Speech Endpoint Detection Based on High Order Statistics

(1)

International Journal of Emerging Technology and Advanced Engineering

Website: www.ijetae.com (ISSN 2250-2459,ISO 9001:2008 Certified Journal, Volume 5, Issue 10, October 2015)

15

Speech Endpoint Detection Based on High Order Statistics

Abdelmajid FARCHI

1,3

, Badia MOUNIR

2

, Jamal EL ABBADI

3

1_{LIMMII laboratory, Science and Technical Faculty University Hassan 1er, Morocco} 2_{LIMMII laboratory, Graduate School of technology of safi,University Cadi Ayyad, Morocco}

3

LEC laboratory, School Mohammadia of Engineers of Rabat, Morocco

Abstract—For automatic speech recognition, endpoint detection is required to isolate the speech of interest so as to be able to create a speech pattern or template. The process of separating the speech segments of an utterance from the non-speech segments obtained during the recording process is called endpoint detection. In this paper, we present new endpoint detection algorithm based on high order statistical models and empirical rule-based energy detection algorithm. The performance of the proposed algorithm was evaluated for Arabic phonemes including the weak consonants which are difficult to detect using conventional endpoint detection methods.

Keywords—voice activity detection (VAD), frequency domain, spectral domain, high order statistics (HOS).

I. INTRODUCTION

Speech endpoint detection (also known as boundary detection, voice activity detection) is the process of detecting the onset and the terminus of speech utterance and exclusion of the non-speech segments by digital processing technology. The main use of endpoint detection is in speech coding and speech recognition. It is an important enabling technology for a variety of speech based applications. The recognition performance has a close relation to the accuracy of endpoint detection. More than half of speech recognition errors were caused by incorrect endpoint detection even in quiet environment [1]. Furthermore, higher detection rates can help to identify and reject background noise, which can in turn reduce the time complexity of speech recognition as well as improve the performance of speech recognition system.

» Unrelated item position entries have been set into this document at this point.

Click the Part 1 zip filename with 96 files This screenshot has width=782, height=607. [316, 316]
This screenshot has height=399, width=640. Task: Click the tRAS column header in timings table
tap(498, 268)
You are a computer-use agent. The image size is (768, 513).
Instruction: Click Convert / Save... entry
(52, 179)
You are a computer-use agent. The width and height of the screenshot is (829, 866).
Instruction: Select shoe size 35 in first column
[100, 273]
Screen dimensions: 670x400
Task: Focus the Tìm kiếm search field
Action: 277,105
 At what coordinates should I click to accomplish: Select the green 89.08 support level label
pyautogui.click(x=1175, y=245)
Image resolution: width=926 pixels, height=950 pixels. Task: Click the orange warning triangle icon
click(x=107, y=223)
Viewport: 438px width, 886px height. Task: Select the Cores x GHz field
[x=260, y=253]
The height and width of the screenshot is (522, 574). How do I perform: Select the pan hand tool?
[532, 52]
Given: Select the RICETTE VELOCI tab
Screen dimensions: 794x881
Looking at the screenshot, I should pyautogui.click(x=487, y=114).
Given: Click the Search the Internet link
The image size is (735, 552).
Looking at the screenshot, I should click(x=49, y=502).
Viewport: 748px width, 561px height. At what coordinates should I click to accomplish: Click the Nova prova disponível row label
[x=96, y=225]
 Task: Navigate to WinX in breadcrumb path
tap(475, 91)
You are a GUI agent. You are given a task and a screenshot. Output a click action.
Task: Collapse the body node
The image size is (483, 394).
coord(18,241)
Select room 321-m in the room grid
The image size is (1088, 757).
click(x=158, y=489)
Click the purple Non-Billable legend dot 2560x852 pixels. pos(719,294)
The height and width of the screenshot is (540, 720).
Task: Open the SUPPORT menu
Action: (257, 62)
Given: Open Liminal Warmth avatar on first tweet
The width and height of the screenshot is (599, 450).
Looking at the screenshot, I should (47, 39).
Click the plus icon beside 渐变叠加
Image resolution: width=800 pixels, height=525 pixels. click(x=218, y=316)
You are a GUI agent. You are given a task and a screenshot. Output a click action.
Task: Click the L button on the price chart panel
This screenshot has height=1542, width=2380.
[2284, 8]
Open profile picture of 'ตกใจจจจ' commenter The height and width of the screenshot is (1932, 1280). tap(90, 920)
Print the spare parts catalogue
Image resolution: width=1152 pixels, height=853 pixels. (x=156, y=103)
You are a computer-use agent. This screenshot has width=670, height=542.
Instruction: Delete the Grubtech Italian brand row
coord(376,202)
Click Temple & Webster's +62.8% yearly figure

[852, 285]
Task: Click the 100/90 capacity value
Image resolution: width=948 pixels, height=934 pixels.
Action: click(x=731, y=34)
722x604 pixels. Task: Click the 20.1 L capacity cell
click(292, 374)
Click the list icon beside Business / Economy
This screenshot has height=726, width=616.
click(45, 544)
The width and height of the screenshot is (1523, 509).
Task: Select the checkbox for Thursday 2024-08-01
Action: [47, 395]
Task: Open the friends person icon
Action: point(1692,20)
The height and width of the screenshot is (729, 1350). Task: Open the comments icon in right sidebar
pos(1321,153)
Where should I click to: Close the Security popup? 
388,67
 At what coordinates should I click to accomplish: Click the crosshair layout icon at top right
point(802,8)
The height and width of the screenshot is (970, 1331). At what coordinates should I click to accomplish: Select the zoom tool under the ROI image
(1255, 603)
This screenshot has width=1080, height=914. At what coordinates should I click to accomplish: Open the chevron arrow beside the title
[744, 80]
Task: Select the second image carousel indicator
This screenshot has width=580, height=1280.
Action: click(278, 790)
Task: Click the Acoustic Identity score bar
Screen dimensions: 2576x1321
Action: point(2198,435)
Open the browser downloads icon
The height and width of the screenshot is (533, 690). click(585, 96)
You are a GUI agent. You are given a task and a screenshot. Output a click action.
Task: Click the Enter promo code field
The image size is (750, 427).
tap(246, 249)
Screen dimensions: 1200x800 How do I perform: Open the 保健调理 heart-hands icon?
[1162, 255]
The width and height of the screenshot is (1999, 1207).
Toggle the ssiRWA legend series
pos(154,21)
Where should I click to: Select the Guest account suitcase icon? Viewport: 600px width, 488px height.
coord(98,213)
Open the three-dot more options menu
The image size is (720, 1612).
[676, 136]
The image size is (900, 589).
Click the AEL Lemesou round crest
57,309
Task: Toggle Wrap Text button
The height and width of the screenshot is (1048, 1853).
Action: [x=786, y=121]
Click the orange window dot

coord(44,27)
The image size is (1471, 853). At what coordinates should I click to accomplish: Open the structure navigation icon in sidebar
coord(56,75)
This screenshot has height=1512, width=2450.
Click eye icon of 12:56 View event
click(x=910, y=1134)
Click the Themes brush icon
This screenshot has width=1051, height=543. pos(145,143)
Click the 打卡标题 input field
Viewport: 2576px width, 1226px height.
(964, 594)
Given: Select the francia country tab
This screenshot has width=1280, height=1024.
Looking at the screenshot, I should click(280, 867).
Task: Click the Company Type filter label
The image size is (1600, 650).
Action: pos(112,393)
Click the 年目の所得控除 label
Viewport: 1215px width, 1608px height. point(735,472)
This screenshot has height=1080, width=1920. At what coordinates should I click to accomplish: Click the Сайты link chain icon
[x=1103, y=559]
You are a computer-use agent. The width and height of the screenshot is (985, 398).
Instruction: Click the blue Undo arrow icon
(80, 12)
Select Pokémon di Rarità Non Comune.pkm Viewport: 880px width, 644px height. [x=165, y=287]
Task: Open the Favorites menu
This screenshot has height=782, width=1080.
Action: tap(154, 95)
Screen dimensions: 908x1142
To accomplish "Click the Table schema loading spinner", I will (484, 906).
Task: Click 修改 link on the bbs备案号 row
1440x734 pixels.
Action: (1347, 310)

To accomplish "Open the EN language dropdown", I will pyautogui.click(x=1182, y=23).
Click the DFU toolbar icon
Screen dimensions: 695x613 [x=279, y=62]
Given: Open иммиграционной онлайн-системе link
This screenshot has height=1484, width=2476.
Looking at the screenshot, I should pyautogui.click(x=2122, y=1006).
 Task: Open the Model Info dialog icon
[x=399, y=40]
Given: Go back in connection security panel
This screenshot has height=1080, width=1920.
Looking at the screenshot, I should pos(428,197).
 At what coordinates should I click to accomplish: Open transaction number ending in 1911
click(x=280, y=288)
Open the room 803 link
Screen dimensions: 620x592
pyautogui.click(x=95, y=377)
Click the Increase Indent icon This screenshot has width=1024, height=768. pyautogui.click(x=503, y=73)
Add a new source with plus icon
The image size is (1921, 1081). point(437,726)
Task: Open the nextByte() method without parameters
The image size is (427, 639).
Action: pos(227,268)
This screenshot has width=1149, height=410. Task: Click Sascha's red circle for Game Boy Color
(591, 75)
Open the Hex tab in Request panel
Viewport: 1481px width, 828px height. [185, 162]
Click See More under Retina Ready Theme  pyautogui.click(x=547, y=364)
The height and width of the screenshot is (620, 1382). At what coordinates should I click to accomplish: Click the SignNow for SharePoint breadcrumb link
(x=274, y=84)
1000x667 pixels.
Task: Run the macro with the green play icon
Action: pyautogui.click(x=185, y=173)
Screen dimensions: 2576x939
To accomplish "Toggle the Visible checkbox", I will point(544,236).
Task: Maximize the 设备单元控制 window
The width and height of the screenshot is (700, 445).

A number of speech endpoint detection methods have been reported in the literature. This includes Short-Time Energy (STE) [2] and Zero-Crossing Rate (ZCR) [3]. These two features of speech have served as the basis for all energy- based endpoint detection algorithms. However, the performances of these algorithms are less satisfactory in highly noisy environments, especially for low SNR and noises with non-stationary characteristics. Many other different features have been investigated: Entropy [4], Mel-Frequency Cepstrum Coefficient (MFCC) [5], Hidden Markov Models (HMM) [6], Wavelet Transform Technology [7] and statistical models [8].

Despite these various methods, there is no universal detection algorithm yet working reliably in all possible noises and settings. Difficulties in endpoint detection arise not only from the different types of noise present in the recording, but also from the vocabulary words themselves. Some phonemes or sounds have very low energy when compared to the vowel portion of the speech, and as a result, they are interpreted as background noise [3].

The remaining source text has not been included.